C’est très joli et fluide, mais ça n’a aucun intérêt hormis le joli dessin.
Ca se lit, mais ça ne fait que rappeler que Signal est un perso’ trop lancé et oublié par Scott Snyder.

Ha tiens,ça fonctionne comme ça?

Je pensais que ça ressusciterait les trois et basta.

« It’s magic. »

DARK NIGHTS: DEATH METAL – RISE OF THE NEW GOD #1

Written by: James Tynion IV, Bryan Hill.

Art by: Jesus Merino, Nik Virella.

Cover by: Ian Bertram.

Description: Batman. Always. Wins. This irrevocable truth resonates to the very heart of Perpetua’s battle with the Batman Who Laughs…and when her ally reveals his absolute nature, she will upend this mantra and destroy the last planet. His planet. But that’s not enough…and the mother of all creation must wonder, if power lies in destruction, why would she ever stop? But that’s the thing about truth…when it turns to fact, there’s no disputing its godlike reverence…and so enters the Darkest Knight. Featuring a backup story that spins out of the cliffhanger from Dark Nights: Death Metal Multiverse’s End #1.

Pages: 48.

Price: $5.99.

In stores: Oct. 27.

Je baille aussi. On a le sentiment d’une addition plus qu’une saga épique que devrait être Death Metal. A la lecture, c’est un joyeux bordel bourré d’ellipses incontrôlées ou distillées à droite, à gauche.

Vivement que ce cirque se termine. Et surtout vivement que le DCU soit repris par des personnes qui veulent en faire un bel Univers.

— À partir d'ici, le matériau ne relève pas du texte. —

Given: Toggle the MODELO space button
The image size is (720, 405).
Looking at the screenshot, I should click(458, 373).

Enième épisode spécial de Death Metal, mais ici un bon moment, qui en plus apporte à la saga principale.
Une saga qui, en fait, aurait gagné en simplicité et en qualité si James Tynion IV l’avait écrite.

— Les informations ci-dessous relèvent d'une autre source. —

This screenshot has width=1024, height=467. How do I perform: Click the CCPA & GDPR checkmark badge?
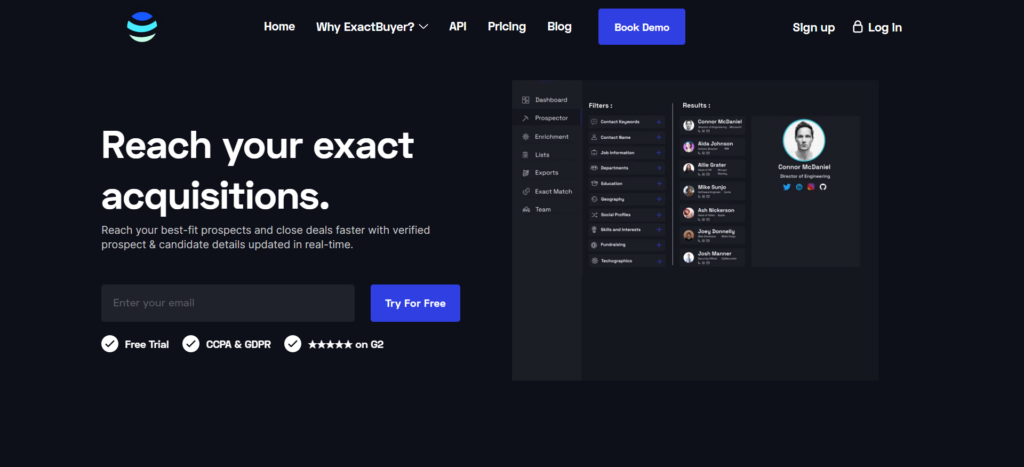click(x=190, y=344)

Bref. Tynion livre un récit qui évoque le combat cosmique entre le Darkest Knight, le fameux Batman Who Laughs qui a le corps d’un Bruce Wayne/Dr Manhattan (Batmanhattan, oui), contre Perpetua.
Mais Tynion « triche », et livre en fait une histoire sur le Chroniqueur, un envoyé du fameux Omnivers, dont est issue Perpetua et dans lequel elle aurait dû disparaître après avoir créé le Multivers DC. C’est pour ne pas disparaître que Perpetua a « vicié » ce Multivers, et le Chroniqueur vient tout enregistrer afin la fin programmée de tout ce bordel. Mais il est « touché » par la grandeur des super-héros et super-vilains et, après une rencontre avec Psycho Pirate et avoir ressuscité Metron, il décide de « croire » dans ces super-héros et super-vilains… ce qui sera sûrement déterminant pour la suite.
Bon, clairement, le parallèle avec le Silver Surfeur est évident, avec ce personnage cosmique « détaché » mais qui est finalement happé par l’émotion d’un monde destiné à mourir. Tynion ne s’en cache pas, et livre un récit classique mais efficace.
J’ai apprécié ce moment, déjà parce que Tynion a une narration et une approche « simples », mais aussi parce qu’il livre quelques informations sur l’Omnivers. J’ai toujours senti que, après Perpetua, il faudrait s’intéresser au niveau au-dessus, comme dans un jeu-vidéo où il faut passer au prochain boss. A priori, Scott Snyder ne le fera pas tout de suite, mais il est pertinent de livrer quelques éléments sur l’Omnivers, dont on apprend peu ici… mais, bon, ça a le mérite d’exister.
Il est agréable de retrouver Metron, et il faut surtout dire que c’est un plaisir de revoir Jesus Merino. Le dessinateur est en forme, son style sobre et élégant me plaît beaucoup et fait énormément dans le plaisir de lecture, ici.

En parallèle, Bryan Hill scénarise un moment sympathique sur John Stewart qui guide les autres Green Lanterns pour ramener des survivants sur Terre ; mais la Terre est sous contrôle du Darkest Knight. Donc, Stewart décide de proposer aux survivants de devenir des GL.
Ca n’apporte rien à l’intrigue, mais c’est une voix-off sympathique et épique. Nick Virella a un style un peu simple, mais efficace.

Bon, un one-shot agréable et fluide, qui cependant est un peu « mensonger » parce qu’on ne voit quasiment pas le Darkest Knight.
Mais ça permet de re-poser les éléments, les enjeux, et de fluidifier un événement ô combien lourd et gras.
M’enfin, c’est quand même beaucoup trop gros pour ce que ça donne.